***** Extracted records *****

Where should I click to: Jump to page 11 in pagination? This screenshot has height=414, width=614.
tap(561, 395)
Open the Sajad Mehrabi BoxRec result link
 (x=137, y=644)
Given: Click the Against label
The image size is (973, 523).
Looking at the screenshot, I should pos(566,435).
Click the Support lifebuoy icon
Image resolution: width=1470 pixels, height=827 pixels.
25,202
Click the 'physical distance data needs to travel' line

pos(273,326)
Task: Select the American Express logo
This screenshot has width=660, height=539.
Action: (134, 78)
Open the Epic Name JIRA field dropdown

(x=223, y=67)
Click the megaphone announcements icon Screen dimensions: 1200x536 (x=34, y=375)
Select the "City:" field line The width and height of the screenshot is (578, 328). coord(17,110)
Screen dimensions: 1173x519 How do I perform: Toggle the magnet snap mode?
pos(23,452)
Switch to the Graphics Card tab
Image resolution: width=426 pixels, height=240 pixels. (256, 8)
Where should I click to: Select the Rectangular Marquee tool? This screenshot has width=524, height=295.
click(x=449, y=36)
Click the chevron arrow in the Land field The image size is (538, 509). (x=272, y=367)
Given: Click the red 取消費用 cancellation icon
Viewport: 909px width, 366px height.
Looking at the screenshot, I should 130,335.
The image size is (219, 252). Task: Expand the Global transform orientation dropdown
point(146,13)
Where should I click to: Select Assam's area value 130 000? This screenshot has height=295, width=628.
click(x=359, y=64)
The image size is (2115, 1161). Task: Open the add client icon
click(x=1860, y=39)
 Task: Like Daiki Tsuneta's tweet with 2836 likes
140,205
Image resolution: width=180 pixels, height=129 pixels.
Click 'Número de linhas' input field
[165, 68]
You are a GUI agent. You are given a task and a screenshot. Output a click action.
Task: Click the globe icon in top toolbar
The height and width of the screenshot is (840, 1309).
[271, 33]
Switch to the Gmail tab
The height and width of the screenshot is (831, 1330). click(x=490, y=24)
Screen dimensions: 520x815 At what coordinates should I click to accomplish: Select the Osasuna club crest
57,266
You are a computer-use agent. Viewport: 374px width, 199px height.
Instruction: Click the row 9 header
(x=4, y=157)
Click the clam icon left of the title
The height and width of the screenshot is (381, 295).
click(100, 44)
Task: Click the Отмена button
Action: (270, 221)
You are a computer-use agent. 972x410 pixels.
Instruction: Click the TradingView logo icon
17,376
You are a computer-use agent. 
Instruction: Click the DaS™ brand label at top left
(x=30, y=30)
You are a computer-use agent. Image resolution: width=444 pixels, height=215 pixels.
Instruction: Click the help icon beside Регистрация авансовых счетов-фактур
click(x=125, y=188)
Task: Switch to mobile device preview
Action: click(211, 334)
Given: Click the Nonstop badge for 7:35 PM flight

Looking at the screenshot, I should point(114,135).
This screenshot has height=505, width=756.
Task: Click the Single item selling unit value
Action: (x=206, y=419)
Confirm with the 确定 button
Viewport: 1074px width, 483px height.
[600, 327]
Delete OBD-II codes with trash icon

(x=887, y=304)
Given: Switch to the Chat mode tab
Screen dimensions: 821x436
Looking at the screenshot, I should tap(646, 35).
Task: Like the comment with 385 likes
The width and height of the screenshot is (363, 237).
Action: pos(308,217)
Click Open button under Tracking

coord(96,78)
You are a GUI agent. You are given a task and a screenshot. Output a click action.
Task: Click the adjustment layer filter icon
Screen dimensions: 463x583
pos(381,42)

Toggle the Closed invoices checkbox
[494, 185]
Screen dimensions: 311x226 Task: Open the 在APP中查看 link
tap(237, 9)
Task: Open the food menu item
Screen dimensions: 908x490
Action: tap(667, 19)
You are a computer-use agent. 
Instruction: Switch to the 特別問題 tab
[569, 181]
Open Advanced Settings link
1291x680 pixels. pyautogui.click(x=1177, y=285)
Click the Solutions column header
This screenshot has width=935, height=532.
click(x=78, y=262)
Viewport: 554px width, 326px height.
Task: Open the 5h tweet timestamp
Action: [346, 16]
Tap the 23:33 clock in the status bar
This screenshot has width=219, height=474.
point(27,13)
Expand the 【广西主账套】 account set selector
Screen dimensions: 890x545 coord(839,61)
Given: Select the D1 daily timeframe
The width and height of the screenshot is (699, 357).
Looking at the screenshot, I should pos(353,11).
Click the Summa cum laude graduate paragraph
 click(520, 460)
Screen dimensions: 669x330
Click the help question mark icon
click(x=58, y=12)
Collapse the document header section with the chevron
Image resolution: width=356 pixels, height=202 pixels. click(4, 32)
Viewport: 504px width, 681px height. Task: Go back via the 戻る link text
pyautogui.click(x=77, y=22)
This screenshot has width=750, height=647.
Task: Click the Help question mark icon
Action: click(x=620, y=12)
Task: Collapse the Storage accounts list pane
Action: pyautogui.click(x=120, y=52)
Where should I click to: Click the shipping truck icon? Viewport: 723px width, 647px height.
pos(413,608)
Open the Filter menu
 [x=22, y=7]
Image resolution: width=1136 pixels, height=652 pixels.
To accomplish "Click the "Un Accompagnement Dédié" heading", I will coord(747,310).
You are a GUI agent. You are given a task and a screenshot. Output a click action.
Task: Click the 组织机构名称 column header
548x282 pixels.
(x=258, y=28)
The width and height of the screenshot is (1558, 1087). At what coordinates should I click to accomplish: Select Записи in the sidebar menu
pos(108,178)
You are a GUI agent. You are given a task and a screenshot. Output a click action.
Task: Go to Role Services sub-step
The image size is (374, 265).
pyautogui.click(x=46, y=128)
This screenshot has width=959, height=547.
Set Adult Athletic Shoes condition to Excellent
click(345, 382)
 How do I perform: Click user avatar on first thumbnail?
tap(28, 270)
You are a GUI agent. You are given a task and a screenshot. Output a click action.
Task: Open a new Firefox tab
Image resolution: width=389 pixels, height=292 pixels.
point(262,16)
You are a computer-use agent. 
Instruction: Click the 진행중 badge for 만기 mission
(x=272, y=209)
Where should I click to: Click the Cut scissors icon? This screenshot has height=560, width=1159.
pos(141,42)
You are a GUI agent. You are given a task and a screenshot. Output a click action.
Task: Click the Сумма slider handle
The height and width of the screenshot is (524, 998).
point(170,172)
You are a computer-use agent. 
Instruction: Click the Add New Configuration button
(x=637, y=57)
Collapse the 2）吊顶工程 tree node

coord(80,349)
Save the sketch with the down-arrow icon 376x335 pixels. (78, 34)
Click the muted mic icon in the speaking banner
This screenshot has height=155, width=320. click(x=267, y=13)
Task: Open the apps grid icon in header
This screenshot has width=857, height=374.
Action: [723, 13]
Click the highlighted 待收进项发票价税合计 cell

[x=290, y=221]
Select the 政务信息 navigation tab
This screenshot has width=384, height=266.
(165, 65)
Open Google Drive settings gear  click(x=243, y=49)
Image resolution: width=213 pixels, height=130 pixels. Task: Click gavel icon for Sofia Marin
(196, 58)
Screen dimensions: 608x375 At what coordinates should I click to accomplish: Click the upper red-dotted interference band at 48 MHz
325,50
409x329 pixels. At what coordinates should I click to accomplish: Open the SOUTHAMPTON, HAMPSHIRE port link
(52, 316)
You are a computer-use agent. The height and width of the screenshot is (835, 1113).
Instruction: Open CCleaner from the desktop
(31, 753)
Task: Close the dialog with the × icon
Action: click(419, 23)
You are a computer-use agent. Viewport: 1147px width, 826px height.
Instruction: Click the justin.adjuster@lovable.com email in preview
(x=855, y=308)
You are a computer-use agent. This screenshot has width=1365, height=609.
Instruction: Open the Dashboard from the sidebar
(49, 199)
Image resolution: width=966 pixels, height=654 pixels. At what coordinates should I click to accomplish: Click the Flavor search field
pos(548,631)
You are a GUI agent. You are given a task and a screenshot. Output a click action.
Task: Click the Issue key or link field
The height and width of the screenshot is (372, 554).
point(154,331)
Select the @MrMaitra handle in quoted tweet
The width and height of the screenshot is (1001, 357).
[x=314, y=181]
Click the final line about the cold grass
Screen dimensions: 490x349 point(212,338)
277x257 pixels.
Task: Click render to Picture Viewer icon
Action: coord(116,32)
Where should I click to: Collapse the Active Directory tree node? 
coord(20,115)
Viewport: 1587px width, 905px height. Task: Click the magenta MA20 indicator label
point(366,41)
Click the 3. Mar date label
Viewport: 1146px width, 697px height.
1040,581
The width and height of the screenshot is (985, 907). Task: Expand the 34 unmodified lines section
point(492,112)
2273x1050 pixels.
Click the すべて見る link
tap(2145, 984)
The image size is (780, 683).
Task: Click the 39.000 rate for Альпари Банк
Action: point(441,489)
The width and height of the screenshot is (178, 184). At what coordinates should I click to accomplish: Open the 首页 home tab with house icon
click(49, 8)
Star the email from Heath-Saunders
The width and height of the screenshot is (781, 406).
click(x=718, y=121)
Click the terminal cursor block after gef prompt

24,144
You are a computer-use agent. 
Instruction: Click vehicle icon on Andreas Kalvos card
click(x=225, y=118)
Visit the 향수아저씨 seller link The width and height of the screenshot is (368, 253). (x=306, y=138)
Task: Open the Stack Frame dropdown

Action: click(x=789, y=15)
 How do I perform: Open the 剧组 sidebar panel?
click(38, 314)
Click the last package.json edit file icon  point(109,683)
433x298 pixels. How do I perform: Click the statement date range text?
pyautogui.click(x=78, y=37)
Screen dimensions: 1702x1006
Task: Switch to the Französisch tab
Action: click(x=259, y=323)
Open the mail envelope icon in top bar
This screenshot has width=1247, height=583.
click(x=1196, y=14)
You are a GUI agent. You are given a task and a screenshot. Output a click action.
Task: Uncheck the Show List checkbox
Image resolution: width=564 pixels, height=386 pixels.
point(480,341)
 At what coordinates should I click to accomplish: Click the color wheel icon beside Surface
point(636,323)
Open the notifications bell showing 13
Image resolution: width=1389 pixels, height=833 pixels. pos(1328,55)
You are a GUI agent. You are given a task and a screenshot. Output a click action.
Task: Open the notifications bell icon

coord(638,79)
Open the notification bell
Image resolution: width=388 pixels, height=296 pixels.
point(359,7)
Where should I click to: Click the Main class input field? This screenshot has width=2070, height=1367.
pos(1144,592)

*****

→ What needs to be done: Retype the rows from the very beginning through the line with "Click the chevron", including both ends, reproducing each line precisely.

→ Result of this task:
Where should I click to: Jump to page 11 in pagination? This screenshot has height=414, width=614.
tap(561, 395)
Open the Sajad Mehrabi BoxRec result link
 (x=137, y=644)
Given: Click the Against label
The image size is (973, 523).
Looking at the screenshot, I should pos(566,435).
Click the Support lifebuoy icon
Image resolution: width=1470 pixels, height=827 pixels.
25,202
Click the 'physical distance data needs to travel' line

pos(273,326)
Task: Select the American Express logo
This screenshot has width=660, height=539.
Action: (134, 78)
Open the Epic Name JIRA field dropdown

(x=223, y=67)
Click the megaphone announcements icon Screen dimensions: 1200x536 (x=34, y=375)
Select the "City:" field line The width and height of the screenshot is (578, 328). coord(17,110)
Screen dimensions: 1173x519 How do I perform: Toggle the magnet snap mode?
pos(23,452)
Switch to the Graphics Card tab
Image resolution: width=426 pixels, height=240 pixels. (256, 8)
Where should I click to: Select the Rectangular Marquee tool? This screenshot has width=524, height=295.
click(x=449, y=36)
Click the chevron arrow in the Land field The image size is (538, 509). (x=272, y=367)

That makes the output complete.